Start of PASSAGE
Walter Piston's Serenata for Orchestra is an orchestral suite or miniature symphony written in 1956.

History
Piston composed the Serenata in 1956, on commission for the Louisville Orchestra, and is dedicated to conductor Robert Whitney, who led the work's premiere on October 25, 1956.

Analysis
The work is in three movements.

Con allegrezza
Con sentimento
Con spirito

The outer movements of the Serenata are in D major, and the overall form resembles a miniature symphony lasting only twelve minutes. This, the title, and certain melodic gestures make this composition more Mozartean than any of Piston's neoclassical works from the 1930s, though it remains further from 18th-century styles than neoclassical works of Poulenc, Prokofiev, or Stravinsky. The first movement is reminiscent of the Ballando ("dancing") movement of Piston's Fourth Symphony. The middle movement is dominated by a long-lined tune, and the work closes with a high-spirited, strutting finale. Tonal emphasis in the finale on the tonic minor, subdominant, and minor dominant lend an ambiguity to the D-major conclusion that is characteristic for Piston.

Discography
 Walter Piston: Serenata for Orchestra; David Van Vactor: Fantasia, Chaconne, and Allegro; Niels Viggo Bentzon: Pezzi sinfonici; Louisville Orchestra; Robert Whitney, cond. LP recording. Louisville Orchestra First Edition Records LOU-586. Louisville, Kentucky, 1958.
End of PASSAGE
Start of DATA EXTRACT
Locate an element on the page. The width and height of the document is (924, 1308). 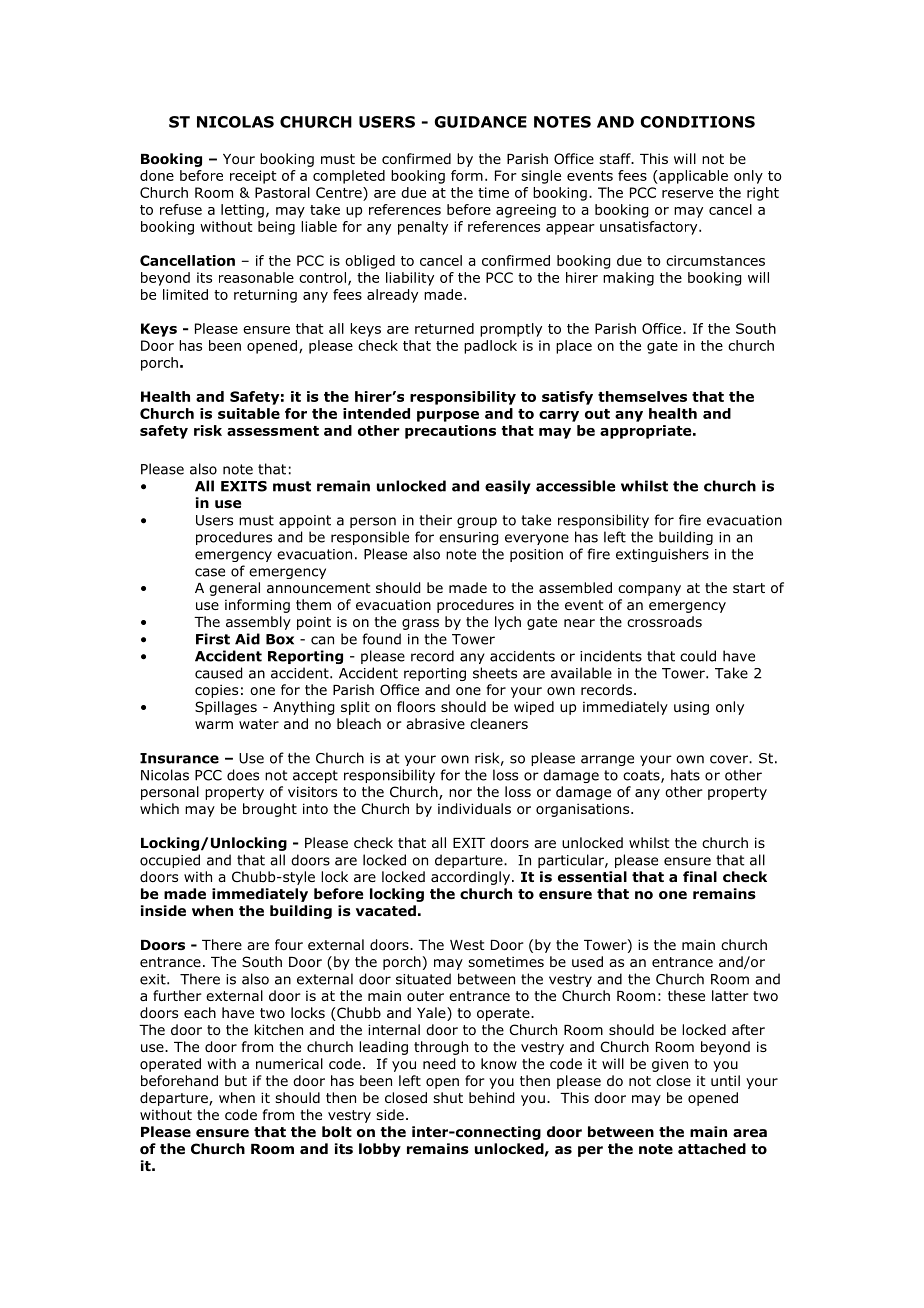
attached is located at coordinates (712, 1148).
End of DATA EXTRACT
WHAT TO WORK ON:
1) Based on the Serenata article, does each statement agree with the text? Answer yes or no, and quote the words that decide it.
(a) The Serenata was written on commission for the Louisville Orchestra.
(b) The outer movements of the Serenata are in D minor.
(c) The Serenata lasts about twenty minutes.
2) Pick up the Serenata article after its last line and continue it.
The material is not used here.

RESULTS OF THE EXERCISE:
1)
(a) Yes: "on commission for the Louisville Orchestra"
(b) No: "The outer movements of the Serenata are in D major"
(c) No: "lasting only twelve minutes"

2)
 Walter Piston: Symphony No. 4; Capriccio for Harp and String Orchestra; Serenata for Orchestra; Three New England Sketches. Therese Elder Wunrow, harp; Seattle Symphony; Gerard Schwarz. CD recording. Delos DE 3106. Hollywood, California: Delos International, 1991.

References
 

Footnotes

Further reading
Johnson, Bret. 1992. Record review: "Piston: Symphony No.4; Capriccio for Harp and Strings; Serenata; Three New England Sketches. Seattle Symphony, New York Chamber Symphony of the 92nd Street Y, c. Gerard Schwarz. Delos DE 3106. Harbison: Viola Concerto; Laderman: Concerto for Double Orchestra. Jaime Laredo (vla), New Jersey Symphony Orchestra, c. Hugh Wolff. New World 80404-2. Rorem: Eagles; Piano Concerto in Six Movements; Air Music. Jerome Lowenthal (pno), Louisville Orchestra c. Gerhardt Zimmerman, Jorge Mester, Peter Leonard. Albany Records TROY 047. Barber: Prayers of Kierkegaard, Op. 30; The Lovers, Op. 43. Sarah Reese (sop), Dale Duesing (bar), Chicago Symphony Orchestra and Chorus, c. Andrew Schenck. Koch International Classics 3-7125-2H1". Tempo, new series, no. 181 (June: Scandinavian Issue): 44–45.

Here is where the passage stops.